It is an attractive resource now, but in the long run?by Dieter Helm / September 19, 2012 / Leave a comment
Published in October 2012 issue of Prospect Magazine
New gas discoveries have been so significant that they have already begun to transform global energy supply. A shale gas revolution has taken place in the United States. New resources have also been unearthed in Argentina, Russia, China, Australia, the Middle East and Europe. Add in coal bed methane (on a potentially very large scale) and now shale oil, and an era of abundance of both gas and eventually oil may be upon us. We are not going to run out any time soon: indeed, from a climate change perspective, the problem is that we have too many available fossil fuel resources.
Unsurprisingly, politicians and energy policymakers are scrambling to keep up. All sorts of surprises are turning conventional wisdom on its head. The US has amongst the fastest falling carbon emissions among the major economies—unlike Europe, whose emissions are no longer falling much, if at all. The US is switching from coal to gas so quickly that its coal production is being dumped on world markets, driving down the coal price and hence increasing coal’s role in Europe’s electricity markets.
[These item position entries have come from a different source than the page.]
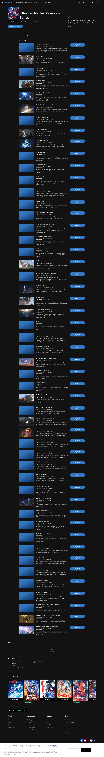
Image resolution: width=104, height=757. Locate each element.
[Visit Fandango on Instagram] (91, 740)
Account (29, 722)
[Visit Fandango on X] (88, 740)
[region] (52, 750)
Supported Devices (69, 722)
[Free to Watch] (31, 690)
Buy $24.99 (16, 26)
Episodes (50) (14, 35)
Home (9, 720)
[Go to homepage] (7, 2)
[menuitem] (88, 2)
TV (8, 725)
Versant (14, 745)
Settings (29, 725)
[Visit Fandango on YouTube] (85, 740)
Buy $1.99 (77, 45)
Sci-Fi (17, 662)
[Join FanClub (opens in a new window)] (79, 2)
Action (13, 662)
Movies (9, 722)
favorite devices (80, 27)
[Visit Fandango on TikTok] (94, 740)
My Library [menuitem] (48, 2)
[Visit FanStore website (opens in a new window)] (93, 2)
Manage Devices (31, 727)
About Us (67, 720)
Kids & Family (23, 662)
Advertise (67, 732)
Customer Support (69, 725)
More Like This (50, 35)
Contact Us (67, 730)
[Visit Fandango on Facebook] (81, 740)
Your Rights (53, 746)
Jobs (66, 737)
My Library (29, 720)
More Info (37, 35)
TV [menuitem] (41, 2)
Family (47, 722)
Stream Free (11, 727)
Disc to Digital (49, 725)
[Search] (102, 2)
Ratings (26, 35)
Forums (66, 727)
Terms (32, 745)
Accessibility (68, 735)
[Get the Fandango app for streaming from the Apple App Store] (12, 710)
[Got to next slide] (96, 690)
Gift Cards (48, 730)
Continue (86, 750)
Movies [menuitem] (36, 2)
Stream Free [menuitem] (19, 2)
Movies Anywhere (50, 727)
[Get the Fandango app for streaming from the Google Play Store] (22, 710)
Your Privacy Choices (74, 750)
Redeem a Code (31, 730)
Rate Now (52, 651)
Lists (47, 720)
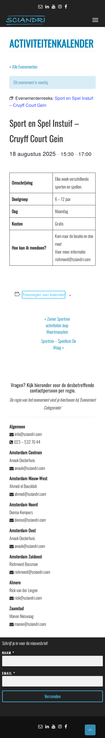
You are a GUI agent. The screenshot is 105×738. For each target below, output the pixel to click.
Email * (8, 673)
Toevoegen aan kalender (43, 294)
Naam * (8, 652)
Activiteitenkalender (51, 43)
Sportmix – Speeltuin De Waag (58, 344)
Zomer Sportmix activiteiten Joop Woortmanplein (57, 325)
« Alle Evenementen (23, 66)
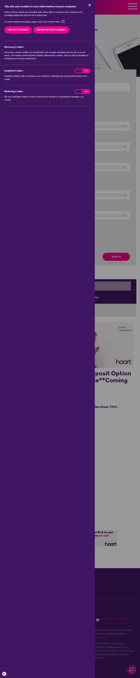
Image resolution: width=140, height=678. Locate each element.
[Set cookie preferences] (7, 670)
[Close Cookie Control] (90, 5)
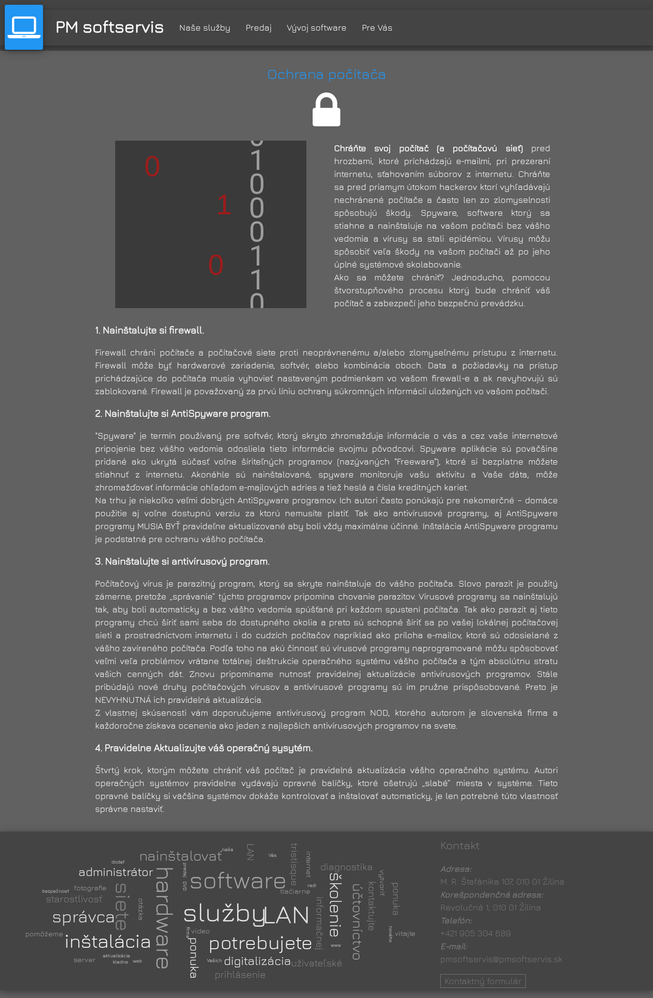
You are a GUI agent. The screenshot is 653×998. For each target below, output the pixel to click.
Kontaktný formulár (483, 981)
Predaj (259, 27)
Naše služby (204, 27)
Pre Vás (377, 27)
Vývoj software (317, 27)
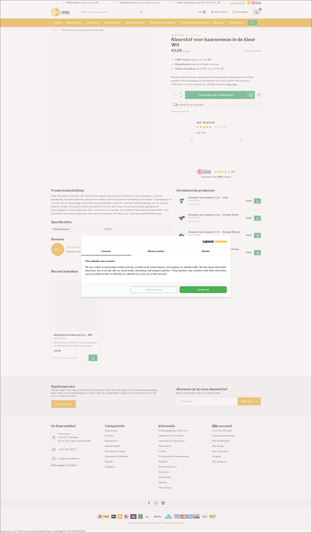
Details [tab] (206, 251)
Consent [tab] (106, 251)
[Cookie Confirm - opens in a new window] (214, 242)
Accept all (203, 289)
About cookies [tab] (156, 251)
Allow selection (154, 289)
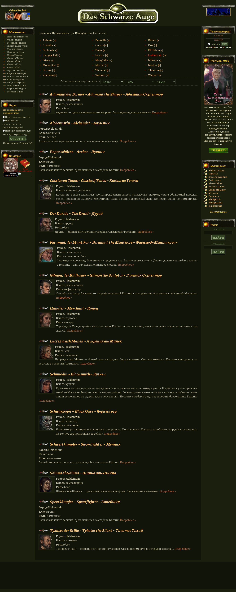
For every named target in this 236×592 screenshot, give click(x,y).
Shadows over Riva (218, 176)
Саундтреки (217, 166)
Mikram (153, 60)
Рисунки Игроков (16, 82)
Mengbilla (101, 60)
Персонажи (59, 33)
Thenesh (100, 70)
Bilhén (152, 40)
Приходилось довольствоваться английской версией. (13, 124)
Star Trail (213, 173)
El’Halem (154, 50)
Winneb (153, 75)
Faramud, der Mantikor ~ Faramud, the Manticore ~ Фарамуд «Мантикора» (113, 242)
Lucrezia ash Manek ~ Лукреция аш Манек (86, 341)
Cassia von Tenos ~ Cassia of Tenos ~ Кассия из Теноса (94, 180)
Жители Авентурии (17, 45)
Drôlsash (48, 50)
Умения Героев (15, 48)
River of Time (215, 183)
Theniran (154, 70)
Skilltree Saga (215, 205)
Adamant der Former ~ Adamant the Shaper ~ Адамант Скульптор (106, 94)
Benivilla (100, 40)
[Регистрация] (18, 19)
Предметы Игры (15, 51)
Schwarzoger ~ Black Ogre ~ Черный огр (83, 411)
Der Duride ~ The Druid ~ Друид (76, 213)
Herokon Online (216, 186)
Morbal (99, 65)
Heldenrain (155, 55)
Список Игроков (15, 79)
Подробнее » (160, 112)
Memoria (213, 192)
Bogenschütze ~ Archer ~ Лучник (77, 151)
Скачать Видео (14, 61)
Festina (100, 55)
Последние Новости (17, 36)
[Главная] (9, 19)
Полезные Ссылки (16, 85)
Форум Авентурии (16, 88)
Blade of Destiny (216, 170)
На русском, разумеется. (18, 116)
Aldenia (47, 40)
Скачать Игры (14, 64)
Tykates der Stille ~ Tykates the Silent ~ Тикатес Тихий (96, 530)
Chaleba (48, 45)
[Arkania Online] (11, 176)
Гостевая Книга (15, 91)
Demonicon (214, 196)
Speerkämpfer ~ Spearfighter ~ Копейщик (85, 501)
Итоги (6, 143)
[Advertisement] (118, 578)
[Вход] (26, 19)
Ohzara (47, 70)
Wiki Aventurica (25, 165)
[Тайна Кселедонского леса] (218, 104)
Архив (14, 143)
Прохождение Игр (16, 70)
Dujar (98, 50)
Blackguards (83, 33)
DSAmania (11, 165)
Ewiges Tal (50, 55)
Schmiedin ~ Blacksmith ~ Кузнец (78, 374)
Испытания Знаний (17, 76)
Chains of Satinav (217, 189)
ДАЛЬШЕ (218, 149)
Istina (46, 60)
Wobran (100, 75)
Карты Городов (14, 54)
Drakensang (215, 180)
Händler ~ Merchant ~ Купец (74, 308)
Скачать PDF (13, 67)
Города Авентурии (16, 42)
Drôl (150, 45)
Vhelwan (48, 75)
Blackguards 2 (215, 202)
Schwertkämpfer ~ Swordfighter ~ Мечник (85, 444)
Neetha (152, 65)
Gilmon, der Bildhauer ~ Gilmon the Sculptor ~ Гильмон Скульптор (106, 275)
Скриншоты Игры (16, 73)
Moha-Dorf (49, 65)
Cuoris (99, 45)
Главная (44, 33)
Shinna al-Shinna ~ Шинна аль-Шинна (83, 473)
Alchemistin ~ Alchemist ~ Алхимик (79, 123)
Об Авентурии (14, 39)
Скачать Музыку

The US has abundant quantities of gas, which is being used as a direct fuel for transport and even for turning into conventional liquid fuels.
In Britain, denial—the classic reaction to change—is well entrenched: from claims that gas prices will remain linked to oil and that oil prices will keep rising; to the notion that shale gas will not be developed here; through to the surprising idea that the economic effects will remain within the US and will not be felt elsewhere. Yet people who think along these lines are having a tough time. The Treasury is determined to open up the gas question; the government has initiated a “Gas Review” with a view to identifying obstacles to further investment in gas-fired power stations; and the fourth climate change budget has been opened up for review. For wind and nuclear, any notion that they would become cost competitive against gas in the next decade now looks questionable.